Olhando para o mapa pixelizado das precipitações anuais do IPMA:

- Ilha Deserta de Faro ou povoação do Farol na Ilha da Culatra; 500-600 mm (deverá ser menor que 500 mm,penso)
- Alcoutim: 400-500 mm (548,7 mm em 1959-1980)
- Alcaria do Cume, serra de Tavira: 800 - 1000 mm
- Barranco do Velho; 800-1000 mm(991,4 mm em 1951-1980)
- Cerro do Mu: 1000-1200 mm ?
- Barrocal de Loulé, tipo Salir ou Querença: 600-800 mm em geral (Sobreira/salir: 975,9 mm em 1951-1980)


----------



## N_Fig (16 Abr 2020 às 17:27)

almeida96 disse:


> Sim, há uma deficiência total de normais climatológicas em toda a região do Barrocal e das Serras algarvias...atualmente o IPMA apenas tem a estação da Fóia a funcionar nessas regiões (que é um outlier no Algarve ao nível climático), e talvez mais algumas do SNIRH.

========

* _O que fazer_: Volte a escrever, sem alterar nada, o trecho do texto sobre a chuva no Algarve entre "- Alcoutim: 400-500" e "mm(991,4 mm em 1951-1980)", inclusive.

========

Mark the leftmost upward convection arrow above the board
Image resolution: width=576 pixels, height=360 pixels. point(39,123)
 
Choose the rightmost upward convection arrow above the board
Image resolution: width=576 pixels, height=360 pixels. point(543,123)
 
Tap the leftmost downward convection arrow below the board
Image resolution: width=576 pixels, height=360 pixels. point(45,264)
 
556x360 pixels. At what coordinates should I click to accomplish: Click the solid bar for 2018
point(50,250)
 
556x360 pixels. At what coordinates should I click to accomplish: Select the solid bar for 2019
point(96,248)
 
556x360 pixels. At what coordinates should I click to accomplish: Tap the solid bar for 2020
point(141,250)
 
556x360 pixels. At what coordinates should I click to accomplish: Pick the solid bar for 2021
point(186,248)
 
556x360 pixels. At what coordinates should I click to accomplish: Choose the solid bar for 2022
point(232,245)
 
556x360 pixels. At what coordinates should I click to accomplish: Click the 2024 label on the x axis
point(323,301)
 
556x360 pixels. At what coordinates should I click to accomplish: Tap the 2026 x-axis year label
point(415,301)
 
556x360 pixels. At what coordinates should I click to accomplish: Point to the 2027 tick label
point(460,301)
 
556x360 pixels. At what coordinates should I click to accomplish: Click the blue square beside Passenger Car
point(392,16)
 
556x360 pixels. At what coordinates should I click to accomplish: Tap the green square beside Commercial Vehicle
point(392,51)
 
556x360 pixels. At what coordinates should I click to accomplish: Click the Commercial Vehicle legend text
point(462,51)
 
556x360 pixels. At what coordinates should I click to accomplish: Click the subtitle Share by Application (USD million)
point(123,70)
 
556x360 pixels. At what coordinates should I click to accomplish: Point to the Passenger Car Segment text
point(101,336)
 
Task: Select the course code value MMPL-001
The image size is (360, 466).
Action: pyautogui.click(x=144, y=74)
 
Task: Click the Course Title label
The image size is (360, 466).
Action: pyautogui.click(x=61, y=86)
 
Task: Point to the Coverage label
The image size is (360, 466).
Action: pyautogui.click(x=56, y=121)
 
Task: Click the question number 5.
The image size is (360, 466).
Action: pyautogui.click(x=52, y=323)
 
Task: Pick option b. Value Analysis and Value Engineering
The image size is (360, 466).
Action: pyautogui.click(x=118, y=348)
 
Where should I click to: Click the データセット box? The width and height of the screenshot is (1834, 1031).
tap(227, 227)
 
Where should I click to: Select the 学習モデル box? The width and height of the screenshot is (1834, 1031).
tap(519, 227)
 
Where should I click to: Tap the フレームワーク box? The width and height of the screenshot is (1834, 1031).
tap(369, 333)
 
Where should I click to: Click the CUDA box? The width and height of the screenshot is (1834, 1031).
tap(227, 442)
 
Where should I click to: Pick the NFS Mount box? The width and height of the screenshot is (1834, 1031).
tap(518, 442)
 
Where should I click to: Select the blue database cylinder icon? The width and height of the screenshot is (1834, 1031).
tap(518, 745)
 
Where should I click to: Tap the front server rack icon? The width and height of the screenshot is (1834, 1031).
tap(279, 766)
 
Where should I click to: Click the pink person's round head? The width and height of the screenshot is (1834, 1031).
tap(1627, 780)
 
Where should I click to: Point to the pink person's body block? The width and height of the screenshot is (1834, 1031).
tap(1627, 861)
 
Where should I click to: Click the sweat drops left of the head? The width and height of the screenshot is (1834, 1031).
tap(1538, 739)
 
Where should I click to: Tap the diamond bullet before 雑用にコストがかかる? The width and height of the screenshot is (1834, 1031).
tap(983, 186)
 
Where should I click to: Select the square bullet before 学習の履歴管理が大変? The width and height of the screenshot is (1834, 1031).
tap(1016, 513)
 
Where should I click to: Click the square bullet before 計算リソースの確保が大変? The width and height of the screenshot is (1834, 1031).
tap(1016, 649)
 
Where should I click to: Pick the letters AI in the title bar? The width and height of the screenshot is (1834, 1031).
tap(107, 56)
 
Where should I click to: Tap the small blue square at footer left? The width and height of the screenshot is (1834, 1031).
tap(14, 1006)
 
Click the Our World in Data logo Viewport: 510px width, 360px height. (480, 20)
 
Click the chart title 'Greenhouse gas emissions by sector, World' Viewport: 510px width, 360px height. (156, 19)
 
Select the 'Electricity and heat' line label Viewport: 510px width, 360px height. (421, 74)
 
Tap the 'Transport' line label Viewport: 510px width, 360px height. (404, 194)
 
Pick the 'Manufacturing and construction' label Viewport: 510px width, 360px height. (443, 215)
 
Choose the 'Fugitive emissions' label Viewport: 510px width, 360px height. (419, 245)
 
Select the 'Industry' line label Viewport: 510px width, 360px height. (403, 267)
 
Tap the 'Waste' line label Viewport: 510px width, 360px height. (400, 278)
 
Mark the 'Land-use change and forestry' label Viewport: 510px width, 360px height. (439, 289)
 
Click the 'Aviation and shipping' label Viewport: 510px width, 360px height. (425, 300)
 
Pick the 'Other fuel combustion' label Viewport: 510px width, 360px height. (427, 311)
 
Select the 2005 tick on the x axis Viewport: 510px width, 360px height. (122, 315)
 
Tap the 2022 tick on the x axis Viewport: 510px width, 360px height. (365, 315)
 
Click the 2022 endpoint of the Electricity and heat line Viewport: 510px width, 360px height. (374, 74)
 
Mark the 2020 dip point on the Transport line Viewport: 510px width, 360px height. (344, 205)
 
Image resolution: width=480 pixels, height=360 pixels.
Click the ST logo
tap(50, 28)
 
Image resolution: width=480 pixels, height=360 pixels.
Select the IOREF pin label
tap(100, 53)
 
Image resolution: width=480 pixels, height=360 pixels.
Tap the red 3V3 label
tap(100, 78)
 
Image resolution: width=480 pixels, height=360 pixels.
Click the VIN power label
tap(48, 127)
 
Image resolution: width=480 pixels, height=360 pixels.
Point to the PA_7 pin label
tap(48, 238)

========

* _Tarefa feita_:
- Alcoutim: 400-500 mm (548,7 mm em 1959-1980)
- Alcaria do Cume, serra de Tavira: 800 - 1000 mm
- Barranco do Velho; 800-1000 mm(991,4 mm em 1951-1980)